Força da natureza. Tizuka usou o livro “O Mundo Místico dos Caruanas da Ilha do Marajó”, autobiografia de Zeneida, como ponto de partida para a construção do filme. A diretora conta que, no primeiro momento que teve acesso à obra, não deu importância. “A Zeneida me viu em uma entrevista na televisão, me deu o livro, mas eu dei uma desprezada. Até que o Anderson Müller me mostrou o samba-enredo que a Beija-Flor fez para a Zeneida e me levou até a casa dela. Saí de lá e falei: ‘vou fazer esse filme’”, relembra Tizuka, em coletiva de imprensa realizada em Soure.
“Na época, choveu muito, e minha casa encheu-se de lama. Hoje, eu acho que foi a Zeneida quem mandou aquela chuva, porque, até então, eu não tinha sensibilidade para esse universo que envolve a natureza”, pontua.

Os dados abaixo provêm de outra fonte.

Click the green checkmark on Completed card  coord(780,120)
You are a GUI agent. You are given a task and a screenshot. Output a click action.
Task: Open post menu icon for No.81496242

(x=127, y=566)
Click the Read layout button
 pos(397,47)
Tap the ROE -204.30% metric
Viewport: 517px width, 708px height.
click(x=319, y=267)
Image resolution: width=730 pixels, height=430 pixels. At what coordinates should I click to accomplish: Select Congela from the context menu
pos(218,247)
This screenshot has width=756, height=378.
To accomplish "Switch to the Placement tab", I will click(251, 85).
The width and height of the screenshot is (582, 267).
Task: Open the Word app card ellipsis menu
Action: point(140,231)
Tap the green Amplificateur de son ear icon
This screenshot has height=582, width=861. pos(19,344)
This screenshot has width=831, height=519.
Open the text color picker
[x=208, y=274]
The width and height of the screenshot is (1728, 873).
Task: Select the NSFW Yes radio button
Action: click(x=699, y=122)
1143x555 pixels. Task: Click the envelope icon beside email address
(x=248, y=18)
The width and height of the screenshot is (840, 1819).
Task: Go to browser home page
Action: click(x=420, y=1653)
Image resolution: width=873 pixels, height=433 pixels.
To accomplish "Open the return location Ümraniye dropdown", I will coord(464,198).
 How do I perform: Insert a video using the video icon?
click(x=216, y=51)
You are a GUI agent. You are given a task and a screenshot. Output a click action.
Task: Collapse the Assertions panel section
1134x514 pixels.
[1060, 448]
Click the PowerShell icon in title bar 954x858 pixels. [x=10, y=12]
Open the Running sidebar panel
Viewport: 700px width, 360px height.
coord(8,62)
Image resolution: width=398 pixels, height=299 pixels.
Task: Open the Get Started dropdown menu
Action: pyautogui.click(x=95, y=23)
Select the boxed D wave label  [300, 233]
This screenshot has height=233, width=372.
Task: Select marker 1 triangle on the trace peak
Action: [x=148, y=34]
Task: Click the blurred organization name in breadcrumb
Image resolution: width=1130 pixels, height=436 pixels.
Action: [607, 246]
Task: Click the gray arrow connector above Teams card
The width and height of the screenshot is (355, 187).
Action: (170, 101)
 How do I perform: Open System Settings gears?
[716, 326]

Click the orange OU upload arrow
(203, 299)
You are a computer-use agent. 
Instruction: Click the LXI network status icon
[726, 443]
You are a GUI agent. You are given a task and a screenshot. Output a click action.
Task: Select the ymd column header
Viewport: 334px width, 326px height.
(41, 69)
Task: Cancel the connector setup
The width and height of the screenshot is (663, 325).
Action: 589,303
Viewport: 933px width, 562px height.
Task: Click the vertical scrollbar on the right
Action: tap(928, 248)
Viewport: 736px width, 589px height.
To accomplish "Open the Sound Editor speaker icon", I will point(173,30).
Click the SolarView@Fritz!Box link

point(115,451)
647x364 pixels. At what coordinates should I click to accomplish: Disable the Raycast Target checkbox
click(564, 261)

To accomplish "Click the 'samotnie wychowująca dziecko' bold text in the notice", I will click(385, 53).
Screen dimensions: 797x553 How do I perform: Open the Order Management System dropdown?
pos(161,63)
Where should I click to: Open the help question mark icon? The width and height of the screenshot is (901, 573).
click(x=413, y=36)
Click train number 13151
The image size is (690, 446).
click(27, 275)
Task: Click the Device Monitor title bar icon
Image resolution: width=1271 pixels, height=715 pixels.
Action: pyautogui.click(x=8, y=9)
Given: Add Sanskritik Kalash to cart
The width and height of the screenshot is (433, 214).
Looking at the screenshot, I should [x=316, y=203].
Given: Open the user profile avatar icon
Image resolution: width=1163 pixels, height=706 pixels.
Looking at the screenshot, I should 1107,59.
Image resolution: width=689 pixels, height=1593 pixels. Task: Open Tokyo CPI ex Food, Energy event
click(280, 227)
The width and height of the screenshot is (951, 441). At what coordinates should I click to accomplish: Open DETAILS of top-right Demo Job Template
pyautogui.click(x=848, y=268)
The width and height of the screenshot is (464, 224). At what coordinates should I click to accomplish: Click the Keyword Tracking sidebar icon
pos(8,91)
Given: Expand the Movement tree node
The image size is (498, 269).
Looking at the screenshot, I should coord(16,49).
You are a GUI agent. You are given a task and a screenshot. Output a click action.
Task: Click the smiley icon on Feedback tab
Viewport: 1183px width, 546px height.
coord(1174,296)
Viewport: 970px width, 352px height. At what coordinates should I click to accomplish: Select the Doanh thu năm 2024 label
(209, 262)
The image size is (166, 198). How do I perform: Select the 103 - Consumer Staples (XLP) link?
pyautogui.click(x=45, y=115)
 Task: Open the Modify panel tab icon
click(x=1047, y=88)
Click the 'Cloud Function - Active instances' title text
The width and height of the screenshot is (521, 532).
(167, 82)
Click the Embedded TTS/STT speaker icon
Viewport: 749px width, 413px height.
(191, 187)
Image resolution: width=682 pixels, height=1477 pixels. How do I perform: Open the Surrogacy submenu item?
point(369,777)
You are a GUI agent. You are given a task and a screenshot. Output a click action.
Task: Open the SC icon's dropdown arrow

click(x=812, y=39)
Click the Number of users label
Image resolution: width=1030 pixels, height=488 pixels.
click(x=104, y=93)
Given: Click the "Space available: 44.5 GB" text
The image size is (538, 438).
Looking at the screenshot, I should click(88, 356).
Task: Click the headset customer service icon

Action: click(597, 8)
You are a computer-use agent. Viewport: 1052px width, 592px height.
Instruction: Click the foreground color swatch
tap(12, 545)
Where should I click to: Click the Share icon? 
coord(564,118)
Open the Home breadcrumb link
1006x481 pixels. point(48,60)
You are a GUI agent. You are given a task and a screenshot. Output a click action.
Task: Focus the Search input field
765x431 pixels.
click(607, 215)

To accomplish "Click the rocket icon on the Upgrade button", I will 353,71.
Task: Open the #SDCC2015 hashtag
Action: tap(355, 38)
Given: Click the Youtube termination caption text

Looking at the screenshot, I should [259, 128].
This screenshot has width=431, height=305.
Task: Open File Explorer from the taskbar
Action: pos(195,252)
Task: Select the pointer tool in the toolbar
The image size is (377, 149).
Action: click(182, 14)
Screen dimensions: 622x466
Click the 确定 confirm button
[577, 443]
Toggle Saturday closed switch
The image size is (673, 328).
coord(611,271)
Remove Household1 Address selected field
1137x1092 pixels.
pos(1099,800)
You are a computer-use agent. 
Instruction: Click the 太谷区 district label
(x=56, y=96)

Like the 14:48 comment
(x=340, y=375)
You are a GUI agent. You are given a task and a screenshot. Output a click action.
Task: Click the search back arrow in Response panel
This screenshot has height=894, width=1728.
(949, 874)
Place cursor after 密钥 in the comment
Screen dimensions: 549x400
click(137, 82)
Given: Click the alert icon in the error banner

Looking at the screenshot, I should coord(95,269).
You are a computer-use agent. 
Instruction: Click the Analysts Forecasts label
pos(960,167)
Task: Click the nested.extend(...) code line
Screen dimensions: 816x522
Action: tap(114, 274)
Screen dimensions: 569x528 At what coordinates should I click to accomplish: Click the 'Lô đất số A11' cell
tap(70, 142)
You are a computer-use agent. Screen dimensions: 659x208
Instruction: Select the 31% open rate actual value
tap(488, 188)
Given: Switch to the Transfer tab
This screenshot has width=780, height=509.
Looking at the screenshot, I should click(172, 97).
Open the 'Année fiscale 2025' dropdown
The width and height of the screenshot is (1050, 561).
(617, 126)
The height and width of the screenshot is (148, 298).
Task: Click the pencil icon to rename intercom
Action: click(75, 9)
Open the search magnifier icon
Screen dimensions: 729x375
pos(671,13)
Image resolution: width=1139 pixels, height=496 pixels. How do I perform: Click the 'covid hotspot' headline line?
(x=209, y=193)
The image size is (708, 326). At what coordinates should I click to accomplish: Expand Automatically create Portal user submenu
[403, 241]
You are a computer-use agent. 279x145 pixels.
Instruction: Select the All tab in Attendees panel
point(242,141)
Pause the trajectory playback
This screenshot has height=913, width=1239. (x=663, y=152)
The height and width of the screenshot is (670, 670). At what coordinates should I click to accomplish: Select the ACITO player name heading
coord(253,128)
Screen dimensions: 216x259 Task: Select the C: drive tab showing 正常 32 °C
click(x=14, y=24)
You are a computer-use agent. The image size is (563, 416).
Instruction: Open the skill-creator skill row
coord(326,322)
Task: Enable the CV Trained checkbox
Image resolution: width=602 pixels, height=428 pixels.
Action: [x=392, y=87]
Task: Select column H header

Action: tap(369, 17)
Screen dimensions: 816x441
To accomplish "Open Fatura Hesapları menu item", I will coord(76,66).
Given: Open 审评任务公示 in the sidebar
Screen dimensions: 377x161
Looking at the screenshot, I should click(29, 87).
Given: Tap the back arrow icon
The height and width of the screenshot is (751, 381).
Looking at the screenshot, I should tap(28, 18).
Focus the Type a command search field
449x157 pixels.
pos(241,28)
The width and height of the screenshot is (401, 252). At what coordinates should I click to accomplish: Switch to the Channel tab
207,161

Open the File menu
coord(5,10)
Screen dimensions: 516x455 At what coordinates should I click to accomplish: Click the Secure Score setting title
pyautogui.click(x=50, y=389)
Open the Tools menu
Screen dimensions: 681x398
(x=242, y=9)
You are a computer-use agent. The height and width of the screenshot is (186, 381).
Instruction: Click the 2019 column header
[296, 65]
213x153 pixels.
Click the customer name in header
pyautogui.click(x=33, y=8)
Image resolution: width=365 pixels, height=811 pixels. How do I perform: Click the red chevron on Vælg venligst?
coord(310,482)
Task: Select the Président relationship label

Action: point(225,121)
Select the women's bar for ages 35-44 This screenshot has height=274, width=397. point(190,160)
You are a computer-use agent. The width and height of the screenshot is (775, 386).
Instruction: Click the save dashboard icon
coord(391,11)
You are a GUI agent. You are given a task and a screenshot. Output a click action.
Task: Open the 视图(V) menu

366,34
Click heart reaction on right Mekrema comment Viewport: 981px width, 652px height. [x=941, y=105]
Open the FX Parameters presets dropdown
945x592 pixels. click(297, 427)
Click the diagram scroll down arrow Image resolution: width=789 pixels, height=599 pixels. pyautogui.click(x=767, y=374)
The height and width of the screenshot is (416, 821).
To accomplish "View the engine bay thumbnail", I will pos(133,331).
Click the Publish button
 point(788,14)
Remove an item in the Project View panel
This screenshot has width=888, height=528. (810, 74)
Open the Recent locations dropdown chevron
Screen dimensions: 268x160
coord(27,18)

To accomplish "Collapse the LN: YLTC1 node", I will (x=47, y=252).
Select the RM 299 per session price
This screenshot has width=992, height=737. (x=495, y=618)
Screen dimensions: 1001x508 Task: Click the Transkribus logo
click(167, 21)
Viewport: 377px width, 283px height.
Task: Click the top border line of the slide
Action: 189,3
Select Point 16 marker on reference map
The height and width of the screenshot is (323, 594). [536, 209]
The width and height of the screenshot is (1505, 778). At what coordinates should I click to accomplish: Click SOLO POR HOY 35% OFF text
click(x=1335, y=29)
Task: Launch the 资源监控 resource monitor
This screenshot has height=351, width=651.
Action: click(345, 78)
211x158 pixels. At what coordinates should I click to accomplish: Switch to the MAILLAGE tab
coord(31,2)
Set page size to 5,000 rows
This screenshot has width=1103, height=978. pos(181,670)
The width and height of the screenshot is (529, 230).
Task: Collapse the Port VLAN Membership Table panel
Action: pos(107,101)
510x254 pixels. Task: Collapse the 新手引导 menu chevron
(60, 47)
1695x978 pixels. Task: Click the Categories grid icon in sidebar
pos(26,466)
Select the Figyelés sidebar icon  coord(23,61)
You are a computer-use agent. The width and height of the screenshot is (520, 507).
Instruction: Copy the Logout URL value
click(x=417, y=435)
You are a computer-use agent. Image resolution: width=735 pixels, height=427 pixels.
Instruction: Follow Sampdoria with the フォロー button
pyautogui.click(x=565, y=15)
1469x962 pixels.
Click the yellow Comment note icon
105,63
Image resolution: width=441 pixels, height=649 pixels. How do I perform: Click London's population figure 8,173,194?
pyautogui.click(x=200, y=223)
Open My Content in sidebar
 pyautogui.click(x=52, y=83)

A cultura indígena é pano de fundo do filme, e a relação entre ser humano e natureza é apresentada durante toda a narrativa da obra. Zeneida é neta de uma indígena e descobre seus dons por meio das visões que têm dos caruanas, força da natureza manifestada nas águas, quando tinha apenas 11 anos. A obra de Tizuka representa essa fase na vida de Zeneida por meio de metáforas. Ianga, por exemplo, a maior força da natureza, é representada por uma borboleta azul. “Eu queria que o filme não fosse didático, porque o didático é chato. Por isso, o filme foi muito difícil em termos de concepção. Quem lê o livro, não encontra as cenas dele no filme. A minha preocupação era passar o lado místico”, pontua Tizuka.
A diretora conta também que a água foi o principal elemento para preparar o elenco para a obra. “Os atores precisavam ter esse sentimento com a água. O Thiago (Martins), por exemplo, estudou movimentação corporal para isso. A Carol (Oliveira) também fez uma série de preparações. No momento em que vi os atores já brincando dentro da água, pensei: ‘estou no caminho certo’”, comenta a diretora.
LAURA MARIA
ENVIADA ESPECIAL
A jornalista viajou a convite da produção do filme.